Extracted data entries
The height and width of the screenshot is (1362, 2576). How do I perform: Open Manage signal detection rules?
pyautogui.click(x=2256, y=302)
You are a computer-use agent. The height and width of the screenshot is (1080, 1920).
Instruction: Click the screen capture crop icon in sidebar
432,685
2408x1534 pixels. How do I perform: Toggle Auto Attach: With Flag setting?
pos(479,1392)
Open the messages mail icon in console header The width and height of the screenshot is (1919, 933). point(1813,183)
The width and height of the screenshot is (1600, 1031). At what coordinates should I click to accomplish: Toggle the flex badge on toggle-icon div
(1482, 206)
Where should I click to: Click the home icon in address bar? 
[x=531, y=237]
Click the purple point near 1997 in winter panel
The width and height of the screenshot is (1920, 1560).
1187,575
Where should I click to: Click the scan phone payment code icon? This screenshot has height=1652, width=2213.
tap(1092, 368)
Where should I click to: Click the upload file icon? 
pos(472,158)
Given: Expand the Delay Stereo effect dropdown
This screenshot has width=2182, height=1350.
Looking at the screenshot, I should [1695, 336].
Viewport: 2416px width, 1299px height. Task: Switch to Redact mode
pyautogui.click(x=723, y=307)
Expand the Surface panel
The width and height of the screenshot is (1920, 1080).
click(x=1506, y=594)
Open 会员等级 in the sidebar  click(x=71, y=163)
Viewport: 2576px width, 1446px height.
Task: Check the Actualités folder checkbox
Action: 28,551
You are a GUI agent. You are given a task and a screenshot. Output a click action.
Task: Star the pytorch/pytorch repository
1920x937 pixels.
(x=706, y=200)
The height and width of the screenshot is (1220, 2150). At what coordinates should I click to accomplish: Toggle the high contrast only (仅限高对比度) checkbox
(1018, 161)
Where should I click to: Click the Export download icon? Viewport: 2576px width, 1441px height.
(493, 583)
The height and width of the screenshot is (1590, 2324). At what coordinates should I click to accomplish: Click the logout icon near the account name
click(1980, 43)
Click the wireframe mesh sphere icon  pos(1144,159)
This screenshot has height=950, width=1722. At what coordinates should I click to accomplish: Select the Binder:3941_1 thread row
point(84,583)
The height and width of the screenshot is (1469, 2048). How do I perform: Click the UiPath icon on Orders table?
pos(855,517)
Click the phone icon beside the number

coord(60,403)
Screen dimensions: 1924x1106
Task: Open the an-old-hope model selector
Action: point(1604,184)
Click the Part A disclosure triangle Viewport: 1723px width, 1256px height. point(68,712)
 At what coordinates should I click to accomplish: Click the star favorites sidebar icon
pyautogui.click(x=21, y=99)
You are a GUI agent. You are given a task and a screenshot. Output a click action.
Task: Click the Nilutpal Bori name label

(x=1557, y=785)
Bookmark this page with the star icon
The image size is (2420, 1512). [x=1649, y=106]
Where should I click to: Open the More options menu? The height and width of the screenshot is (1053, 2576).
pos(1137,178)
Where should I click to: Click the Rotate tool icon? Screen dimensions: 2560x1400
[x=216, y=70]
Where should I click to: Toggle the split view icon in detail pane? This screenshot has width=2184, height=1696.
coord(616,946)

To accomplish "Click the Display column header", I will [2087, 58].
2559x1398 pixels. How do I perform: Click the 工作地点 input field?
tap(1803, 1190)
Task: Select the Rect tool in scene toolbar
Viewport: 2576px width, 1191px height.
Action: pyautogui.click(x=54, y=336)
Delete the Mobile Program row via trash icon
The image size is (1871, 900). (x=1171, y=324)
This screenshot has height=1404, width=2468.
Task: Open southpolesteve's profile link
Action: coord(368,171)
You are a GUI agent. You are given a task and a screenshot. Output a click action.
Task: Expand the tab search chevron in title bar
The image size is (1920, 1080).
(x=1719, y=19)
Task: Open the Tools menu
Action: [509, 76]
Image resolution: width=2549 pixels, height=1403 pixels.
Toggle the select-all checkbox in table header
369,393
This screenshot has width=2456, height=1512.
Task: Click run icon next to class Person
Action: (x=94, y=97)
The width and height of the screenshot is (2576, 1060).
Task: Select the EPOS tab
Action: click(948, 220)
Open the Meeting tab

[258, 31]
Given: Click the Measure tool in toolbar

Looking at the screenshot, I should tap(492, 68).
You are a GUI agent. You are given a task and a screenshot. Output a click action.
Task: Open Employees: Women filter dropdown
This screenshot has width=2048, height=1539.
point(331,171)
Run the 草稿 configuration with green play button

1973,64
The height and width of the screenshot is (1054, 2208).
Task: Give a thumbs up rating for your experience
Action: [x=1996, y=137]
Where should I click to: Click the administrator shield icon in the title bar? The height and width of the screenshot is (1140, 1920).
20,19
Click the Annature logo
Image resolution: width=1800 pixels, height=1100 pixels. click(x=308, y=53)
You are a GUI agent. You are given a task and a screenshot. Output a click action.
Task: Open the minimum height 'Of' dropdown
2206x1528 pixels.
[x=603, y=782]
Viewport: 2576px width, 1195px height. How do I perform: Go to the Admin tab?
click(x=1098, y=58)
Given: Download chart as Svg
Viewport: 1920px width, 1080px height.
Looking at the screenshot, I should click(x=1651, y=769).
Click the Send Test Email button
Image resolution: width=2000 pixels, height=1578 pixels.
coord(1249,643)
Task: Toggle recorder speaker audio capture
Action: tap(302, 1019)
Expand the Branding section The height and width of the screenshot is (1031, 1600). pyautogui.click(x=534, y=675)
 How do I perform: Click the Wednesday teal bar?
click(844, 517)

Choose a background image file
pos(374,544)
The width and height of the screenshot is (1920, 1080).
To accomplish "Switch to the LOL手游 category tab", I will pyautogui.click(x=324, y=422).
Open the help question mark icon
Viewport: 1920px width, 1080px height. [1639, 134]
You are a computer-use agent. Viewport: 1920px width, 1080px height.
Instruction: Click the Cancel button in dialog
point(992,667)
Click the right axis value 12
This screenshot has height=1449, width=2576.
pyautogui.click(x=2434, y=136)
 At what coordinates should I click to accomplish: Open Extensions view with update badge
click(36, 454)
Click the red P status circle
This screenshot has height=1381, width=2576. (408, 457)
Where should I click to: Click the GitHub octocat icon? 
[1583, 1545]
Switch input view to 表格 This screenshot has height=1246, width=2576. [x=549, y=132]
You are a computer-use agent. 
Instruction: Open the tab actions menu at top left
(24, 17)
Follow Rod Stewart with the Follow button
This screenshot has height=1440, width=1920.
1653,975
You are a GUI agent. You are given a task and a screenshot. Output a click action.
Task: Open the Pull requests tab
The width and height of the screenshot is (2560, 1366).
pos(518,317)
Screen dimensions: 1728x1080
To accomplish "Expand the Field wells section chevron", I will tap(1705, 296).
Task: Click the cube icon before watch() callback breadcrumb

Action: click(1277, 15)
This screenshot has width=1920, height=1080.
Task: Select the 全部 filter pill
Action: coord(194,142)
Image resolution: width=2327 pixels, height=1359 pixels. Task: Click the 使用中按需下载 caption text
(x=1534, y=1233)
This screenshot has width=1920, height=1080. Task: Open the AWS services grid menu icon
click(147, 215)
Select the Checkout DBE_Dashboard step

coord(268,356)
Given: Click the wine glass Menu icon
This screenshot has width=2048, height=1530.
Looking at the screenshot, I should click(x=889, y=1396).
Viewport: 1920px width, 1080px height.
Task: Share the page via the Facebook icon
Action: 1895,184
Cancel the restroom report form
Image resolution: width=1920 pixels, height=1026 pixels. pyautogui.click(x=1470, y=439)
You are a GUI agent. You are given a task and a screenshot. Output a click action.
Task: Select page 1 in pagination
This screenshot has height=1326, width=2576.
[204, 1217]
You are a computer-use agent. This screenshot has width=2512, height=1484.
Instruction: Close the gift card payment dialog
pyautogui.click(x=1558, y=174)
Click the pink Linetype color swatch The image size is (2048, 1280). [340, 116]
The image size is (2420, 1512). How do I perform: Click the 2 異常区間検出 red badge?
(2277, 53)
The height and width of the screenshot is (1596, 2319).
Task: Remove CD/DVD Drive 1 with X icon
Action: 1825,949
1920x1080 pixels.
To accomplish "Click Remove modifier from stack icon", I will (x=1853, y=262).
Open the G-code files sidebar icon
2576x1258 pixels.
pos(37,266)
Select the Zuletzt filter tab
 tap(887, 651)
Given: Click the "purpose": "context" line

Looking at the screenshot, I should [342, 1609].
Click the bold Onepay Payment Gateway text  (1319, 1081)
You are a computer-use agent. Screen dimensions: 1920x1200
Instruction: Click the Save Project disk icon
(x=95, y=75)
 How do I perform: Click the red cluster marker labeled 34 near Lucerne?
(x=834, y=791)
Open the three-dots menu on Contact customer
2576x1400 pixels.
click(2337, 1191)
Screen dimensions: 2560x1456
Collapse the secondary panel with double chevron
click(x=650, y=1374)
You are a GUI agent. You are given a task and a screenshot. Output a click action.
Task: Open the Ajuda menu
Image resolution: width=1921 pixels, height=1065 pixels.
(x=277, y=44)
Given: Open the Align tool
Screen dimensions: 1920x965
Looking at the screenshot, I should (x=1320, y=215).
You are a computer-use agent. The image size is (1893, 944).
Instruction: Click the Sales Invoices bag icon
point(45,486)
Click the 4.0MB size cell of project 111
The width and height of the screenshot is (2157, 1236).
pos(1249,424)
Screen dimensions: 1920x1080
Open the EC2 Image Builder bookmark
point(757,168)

• _Exercise directions_:
The answer must be every line of the records that holds the string "will".

• _Exercise output_:
To accomplish "Click the Display column header", I will [2087, 58].
To accomplish "Switch to the LOL手游 category tab", I will pyautogui.click(x=324, y=422).
To accomplish "Expand the Field wells section chevron", I will tap(1705, 296).
To accomplish "Click Remove modifier from stack icon", I will (x=1853, y=262).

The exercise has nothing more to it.